[[ Source records, beginning ]]
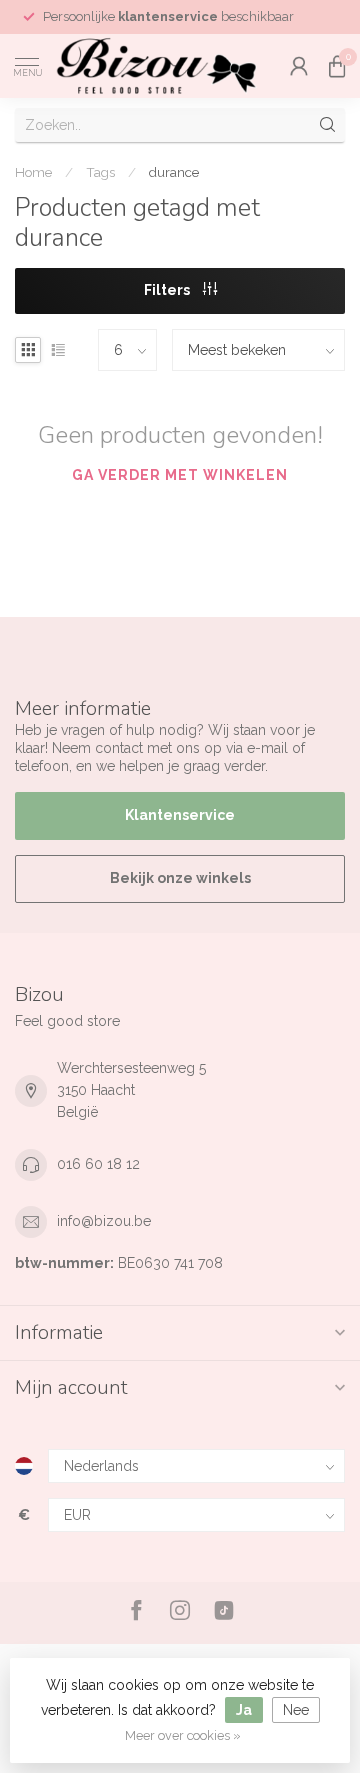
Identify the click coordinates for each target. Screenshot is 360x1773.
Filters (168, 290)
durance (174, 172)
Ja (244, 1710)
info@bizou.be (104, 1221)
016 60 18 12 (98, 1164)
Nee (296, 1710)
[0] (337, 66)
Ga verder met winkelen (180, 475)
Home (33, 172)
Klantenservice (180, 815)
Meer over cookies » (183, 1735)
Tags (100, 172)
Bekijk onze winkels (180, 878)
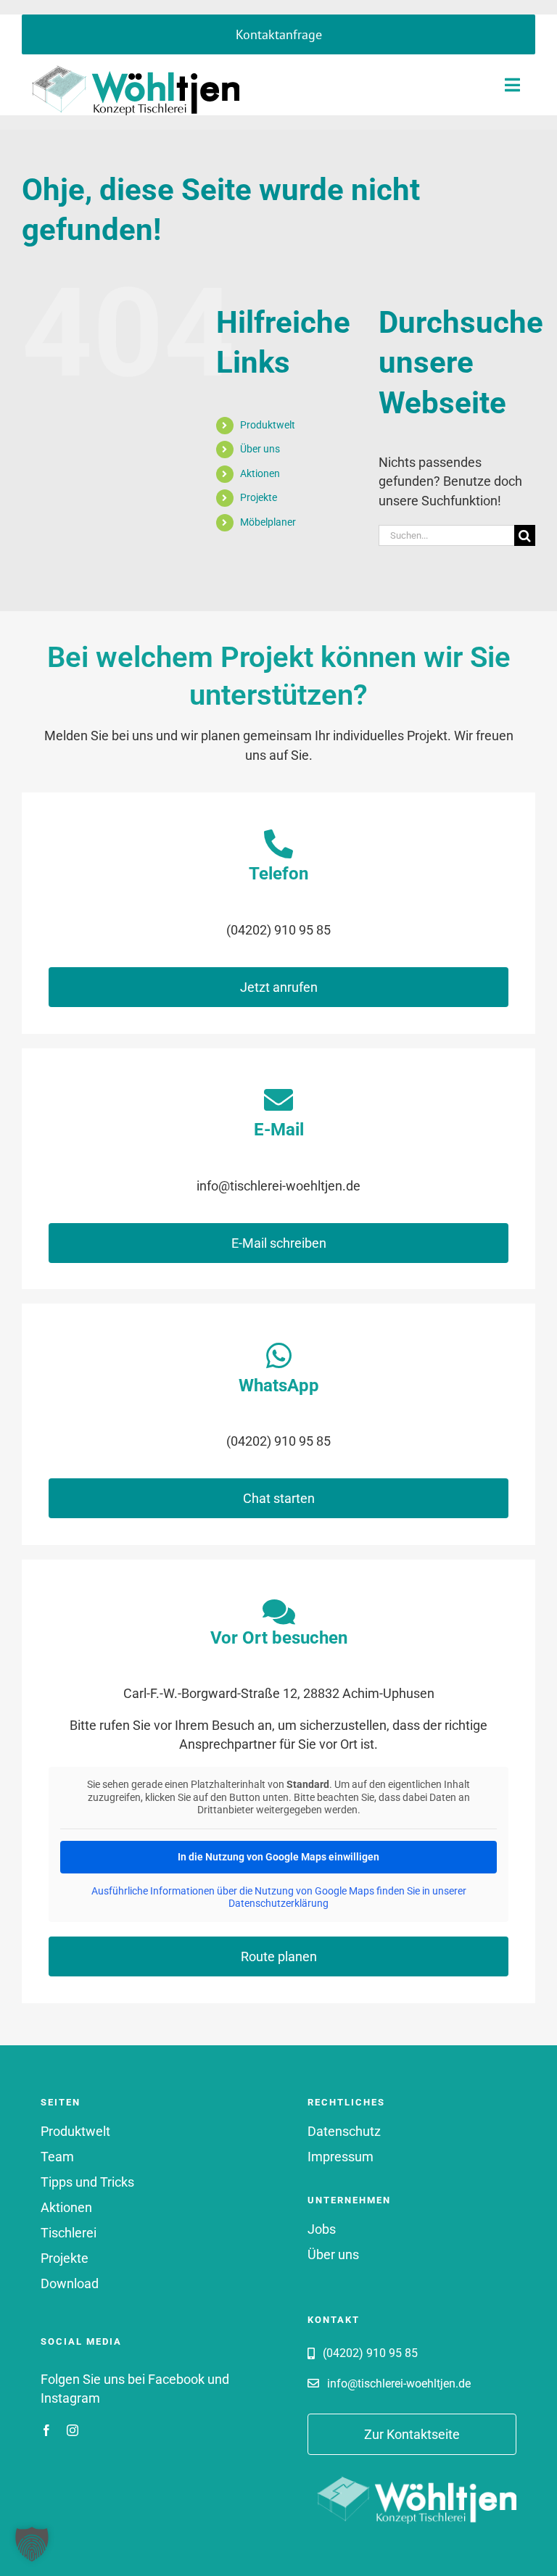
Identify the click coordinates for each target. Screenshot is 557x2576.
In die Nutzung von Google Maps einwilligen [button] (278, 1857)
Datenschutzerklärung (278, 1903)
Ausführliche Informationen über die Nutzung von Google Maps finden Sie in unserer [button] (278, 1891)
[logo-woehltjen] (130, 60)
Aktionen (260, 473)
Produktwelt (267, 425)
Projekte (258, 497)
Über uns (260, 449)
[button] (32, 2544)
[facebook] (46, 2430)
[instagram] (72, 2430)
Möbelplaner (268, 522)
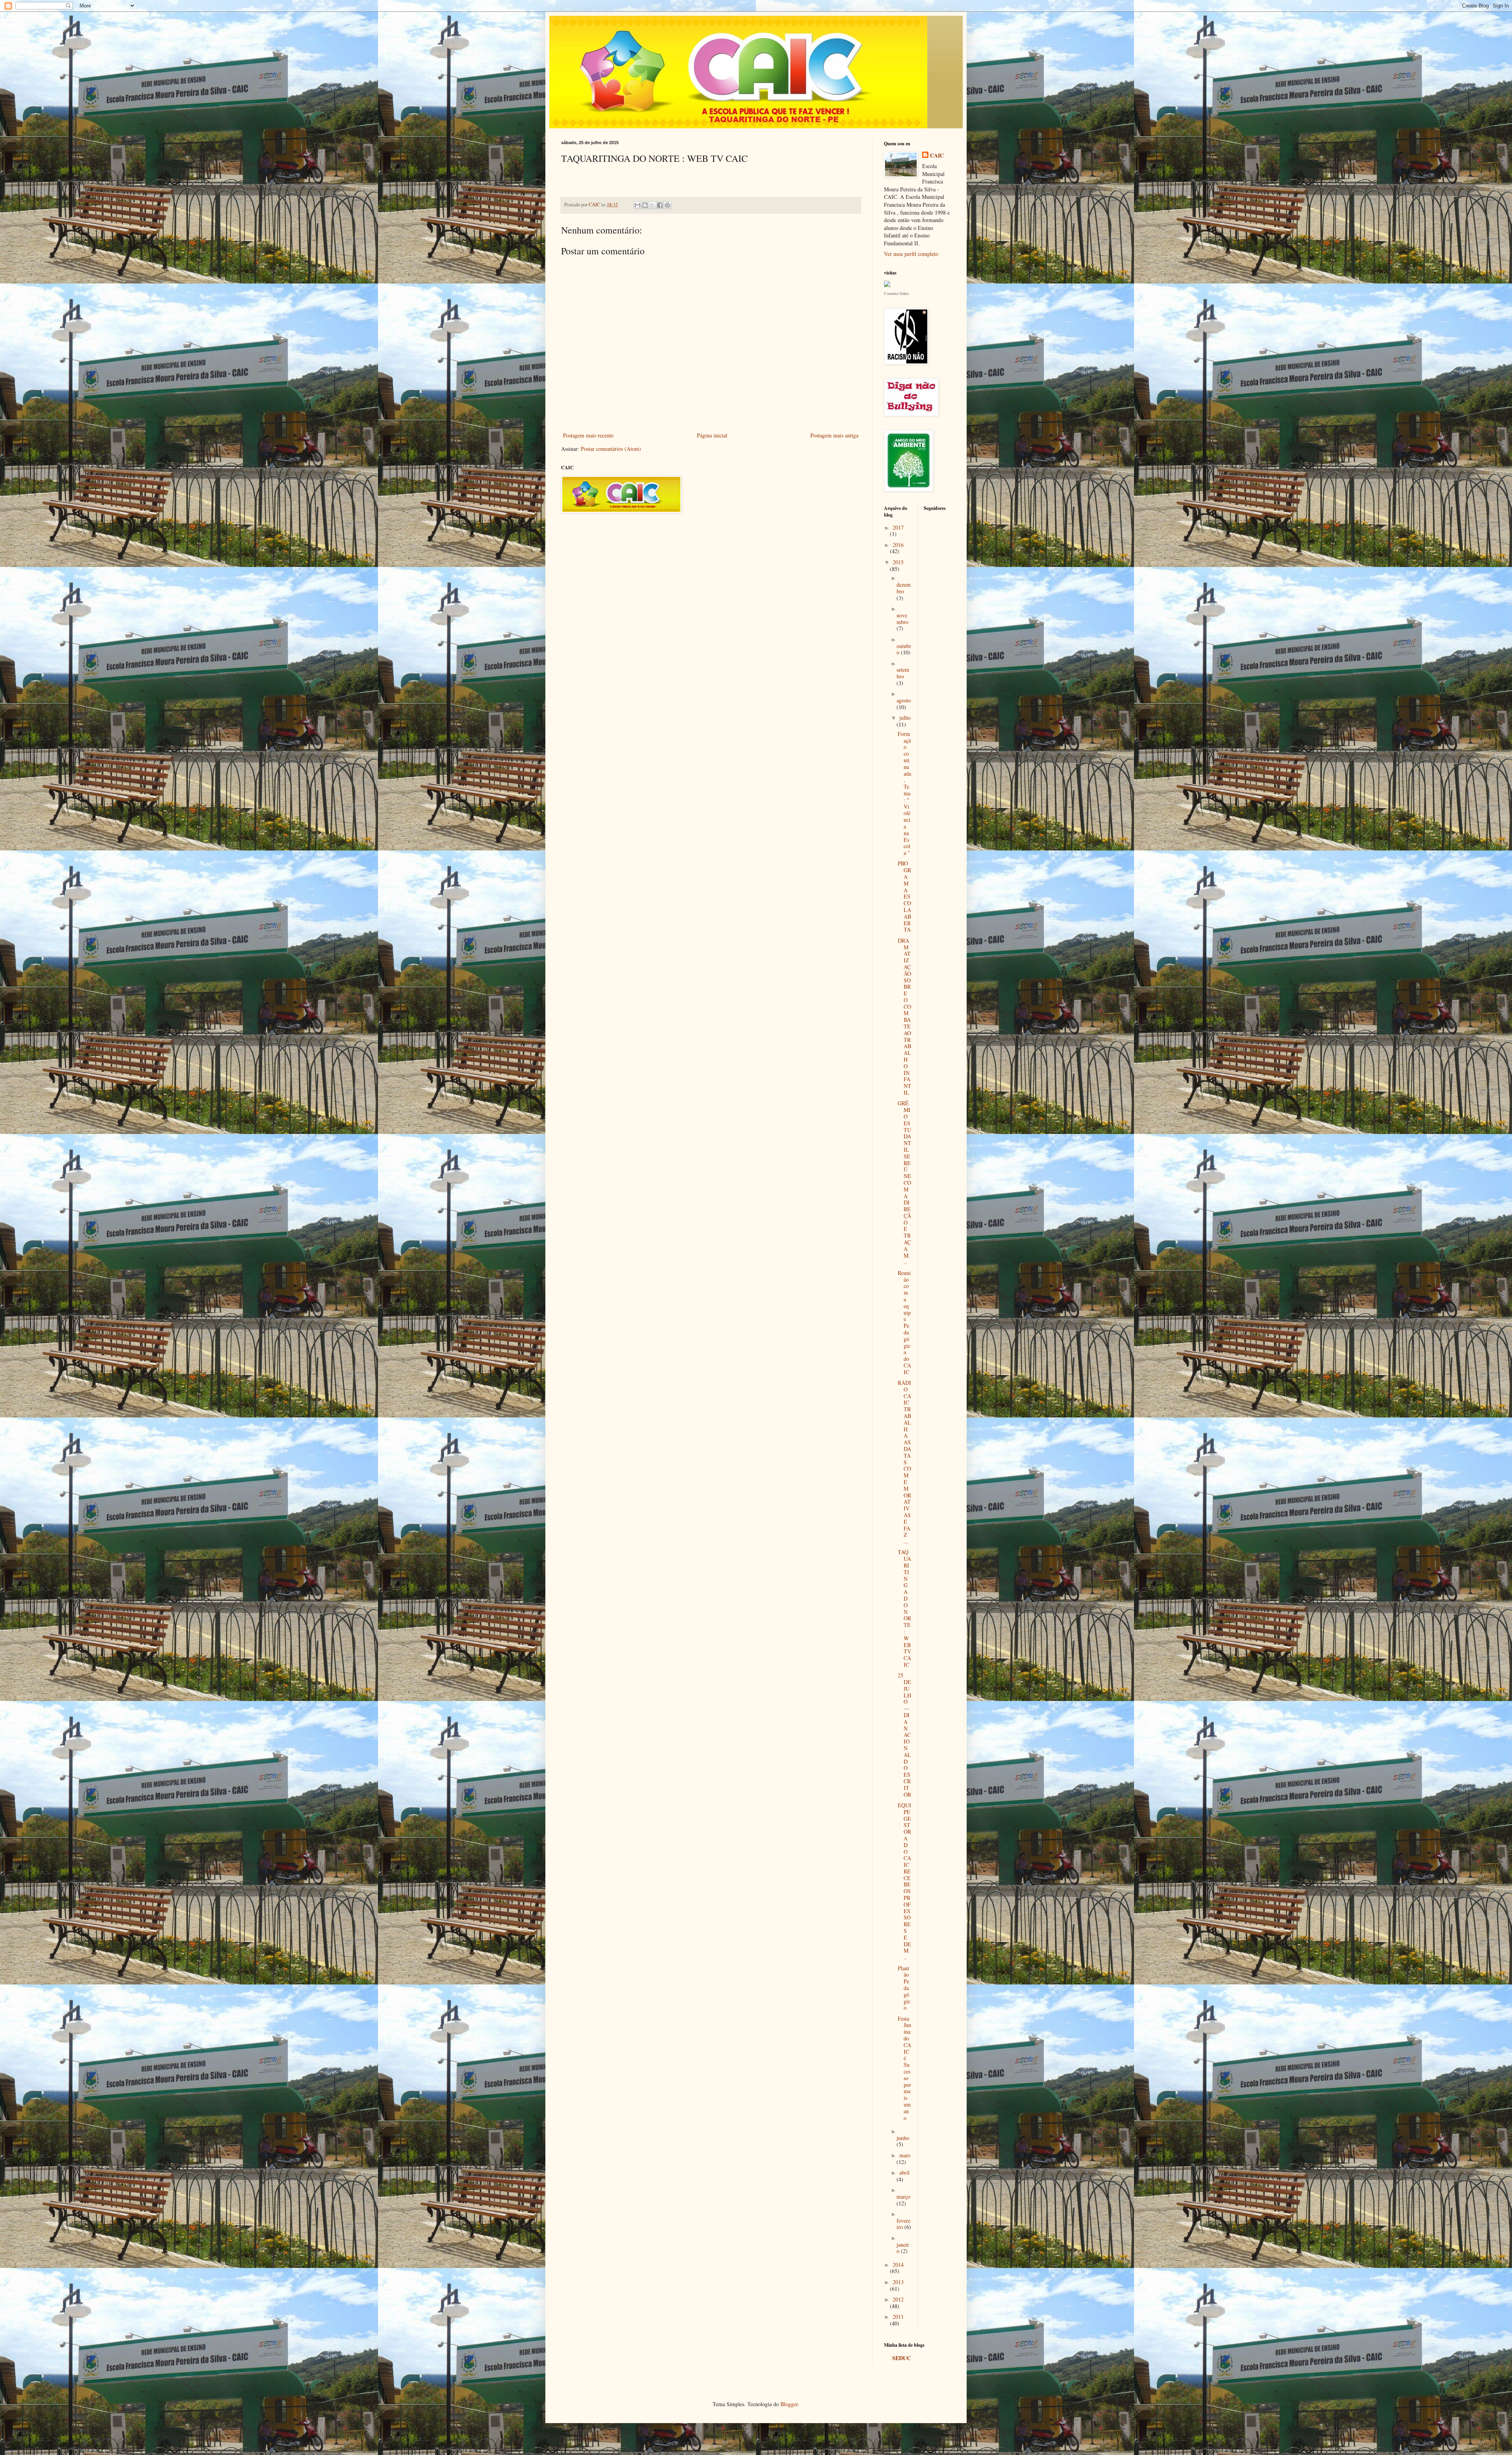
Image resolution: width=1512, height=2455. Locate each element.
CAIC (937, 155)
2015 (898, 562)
[[ Source records, end ]]
• Work item:
The answer should be all lines from the entries above that hold the word "target".

• Answer to the exercise:
Identify the click coordinates for each target. Screenshot is 360x1773.
Identify the click coordinates for each target. Screenshot is 557x2576.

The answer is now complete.